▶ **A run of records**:

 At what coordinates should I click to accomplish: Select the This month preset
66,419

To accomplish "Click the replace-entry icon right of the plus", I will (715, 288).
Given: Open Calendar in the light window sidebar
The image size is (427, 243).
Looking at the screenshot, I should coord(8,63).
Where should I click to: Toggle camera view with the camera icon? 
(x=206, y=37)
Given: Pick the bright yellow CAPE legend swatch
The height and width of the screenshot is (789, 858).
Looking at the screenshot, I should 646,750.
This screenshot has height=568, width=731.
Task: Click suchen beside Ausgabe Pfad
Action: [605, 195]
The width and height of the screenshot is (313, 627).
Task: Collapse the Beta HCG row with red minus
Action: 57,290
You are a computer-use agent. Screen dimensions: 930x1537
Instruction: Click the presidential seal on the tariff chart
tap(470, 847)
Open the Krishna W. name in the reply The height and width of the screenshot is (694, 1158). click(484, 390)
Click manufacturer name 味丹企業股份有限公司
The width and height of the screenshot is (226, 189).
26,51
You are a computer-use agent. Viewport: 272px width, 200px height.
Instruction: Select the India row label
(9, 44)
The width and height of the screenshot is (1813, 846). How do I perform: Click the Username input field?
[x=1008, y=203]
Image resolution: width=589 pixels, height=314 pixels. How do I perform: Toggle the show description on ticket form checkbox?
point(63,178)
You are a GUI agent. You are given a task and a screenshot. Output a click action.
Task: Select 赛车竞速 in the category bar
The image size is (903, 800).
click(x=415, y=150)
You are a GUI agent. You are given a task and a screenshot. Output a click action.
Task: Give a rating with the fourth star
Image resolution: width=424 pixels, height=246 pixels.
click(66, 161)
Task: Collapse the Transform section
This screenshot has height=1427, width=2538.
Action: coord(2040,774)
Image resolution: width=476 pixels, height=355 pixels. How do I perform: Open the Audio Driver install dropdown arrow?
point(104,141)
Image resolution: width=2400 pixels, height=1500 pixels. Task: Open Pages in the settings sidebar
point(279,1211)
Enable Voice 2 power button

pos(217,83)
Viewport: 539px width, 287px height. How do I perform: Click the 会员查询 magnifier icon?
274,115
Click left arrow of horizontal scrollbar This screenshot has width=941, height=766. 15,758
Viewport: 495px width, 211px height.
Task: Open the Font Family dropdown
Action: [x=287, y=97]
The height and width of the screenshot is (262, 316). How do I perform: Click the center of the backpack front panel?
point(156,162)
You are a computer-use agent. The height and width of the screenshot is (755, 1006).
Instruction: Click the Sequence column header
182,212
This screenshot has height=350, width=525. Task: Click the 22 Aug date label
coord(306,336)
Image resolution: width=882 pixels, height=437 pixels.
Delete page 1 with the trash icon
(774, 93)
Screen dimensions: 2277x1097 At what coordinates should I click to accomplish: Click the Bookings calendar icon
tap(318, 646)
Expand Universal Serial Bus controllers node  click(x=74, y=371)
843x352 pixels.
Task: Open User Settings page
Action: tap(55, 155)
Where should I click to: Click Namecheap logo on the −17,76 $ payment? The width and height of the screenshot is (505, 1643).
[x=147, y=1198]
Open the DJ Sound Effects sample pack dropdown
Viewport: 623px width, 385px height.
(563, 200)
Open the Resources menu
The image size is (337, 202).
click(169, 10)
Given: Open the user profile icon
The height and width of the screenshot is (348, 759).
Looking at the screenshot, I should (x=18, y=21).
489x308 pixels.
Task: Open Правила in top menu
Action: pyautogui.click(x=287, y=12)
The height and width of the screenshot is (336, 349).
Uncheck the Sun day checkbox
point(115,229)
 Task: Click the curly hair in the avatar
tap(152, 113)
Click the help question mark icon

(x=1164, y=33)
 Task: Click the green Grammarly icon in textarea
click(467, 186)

▶ **REQUIRED TASK**:
Can you write out these lines as a JSON list of strings, one string per line and no blank lines, covering all the records?

▶ **WRITTEN ANSWER**:
[
  " At what coordinates should I click to accomplish: Select the This month preset",
  "66,419",
  "To accomplish \"Click the replace-entry icon right of the plus\", I will (715, 288).",
  "Given: Open Calendar in the light window sidebar",
  "The image size is (427, 243).",
  "Looking at the screenshot, I should coord(8,63).",
  "Where should I click to: Toggle camera view with the camera icon? ",
  "(x=206, y=37)",
  "Given: Pick the bright yellow CAPE legend swatch",
  "The height and width of the screenshot is (789, 858).",
  "Looking at the screenshot, I should 646,750.",
  "This screenshot has height=568, width=731.",
  "Task: Click suchen beside Ausgabe Pfad",
  "Action: [605, 195]",
  "The width and height of the screenshot is (313, 627).",
  "Task: Collapse the Beta HCG row with red minus",
  "Action: 57,290",
  "You are a computer-use agent. Screen dimensions: 930x1537",
  "Instruction: Click the presidential seal on the tariff chart",
  "tap(470, 847)",
  "Open the Krishna W. name in the reply The height and width of the screenshot is (694, 1158). click(484, 390)",
  "Click manufacturer name 味丹企業股份有限公司",
  "The width and height of the screenshot is (226, 189).",
  "26,51",
  "You are a computer-use agent. Viewport: 272px width, 200px height.",
  "Instruction: Select the India row label",
  "(9, 44)",
  "The width and height of the screenshot is (1813, 846). How do I perform: Click the Username input field?",
  "[x=1008, y=203]",
  "Image resolution: width=589 pixels, height=314 pixels. How do I perform: Toggle the show description on ticket form checkbox?",
  "point(63,178)",
  "You are a GUI agent. You are given a task and a screenshot. Output a click action.",
  "Task: Select 赛车竞速 in the category bar",
  "The image size is (903, 800).",
  "click(x=415, y=150)",
  "You are a GUI agent. You are given a task and a screenshot. Output a click action.",
  "Task: Give a rating with the fourth star",
  "Image resolution: width=424 pixels, height=246 pixels.",
  "click(66, 161)",
  "Task: Collapse the Transform section",
  "This screenshot has height=1427, width=2538.",
  "Action: coord(2040,774)",
  "Image resolution: width=476 pixels, height=355 pixels. How do I perform: Open the Audio Driver install dropdown arrow?",
  "point(104,141)",
  "Image resolution: width=2400 pixels, height=1500 pixels. Task: Open Pages in the settings sidebar",
  "point(279,1211)",
  "Enable Voice 2 power button",
  "pos(217,83)",
  "Viewport: 539px width, 287px height. How do I perform: Click the 会员查询 magnifier icon?",
  "274,115",
  "Click left arrow of horizontal scrollbar This screenshot has width=941, height=766. 15,758",
  "Viewport: 495px width, 211px height.",
  "Task: Open the Font Family dropdown",
  "Action: [x=287, y=97]",
  "The height and width of the screenshot is (262, 316). How do I perform: Click the center of the backpack front panel?",
  "point(156,162)",
  "You are a computer-use agent. The height and width of the screenshot is (755, 1006).",
  "Instruction: Click the Sequence column header",
  "182,212",
  "This screenshot has height=350, width=525. Task: Click the 22 Aug date label",
  "coord(306,336)",
  "Image resolution: width=882 pixels, height=437 pixels.",
  "Delete page 1 with the trash icon",
  "(774, 93)",
  "Screen dimensions: 2277x1097 At what coordinates should I click to accomplish: Click the Bookings calendar icon",
  "tap(318, 646)",
  "Expand Universal Serial Bus controllers node  click(x=74, y=371)",
  "843x352 pixels.",
  "Task: Open User Settings page",
  "Action: tap(55, 155)",
  "Where should I click to: Click Namecheap logo on the −17,76 $ payment? The width and height of the screenshot is (505, 1643).",
  "[x=147, y=1198]",
  "Open the DJ Sound Effects sample pack dropdown",
  "Viewport: 623px width, 385px height.",
  "(563, 200)",
  "Open the Resources menu",
  "The image size is (337, 202).",
  "click(169, 10)",
  "Given: Open the user profile icon",
  "The height and width of the screenshot is (348, 759).",
  "Looking at the screenshot, I should (x=18, y=21).",
  "489x308 pixels.",
  "Task: Open Правила in top menu",
  "Action: pyautogui.click(x=287, y=12)",
  "The height and width of the screenshot is (336, 349).",
  "Uncheck the Sun day checkbox",
  "point(115,229)",
  " Task: Click the curly hair in the avatar",
  "tap(152, 113)",
  "Click the help question mark icon",
  "(x=1164, y=33)",
  " Task: Click the green Grammarly icon in textarea",
  "click(467, 186)"
]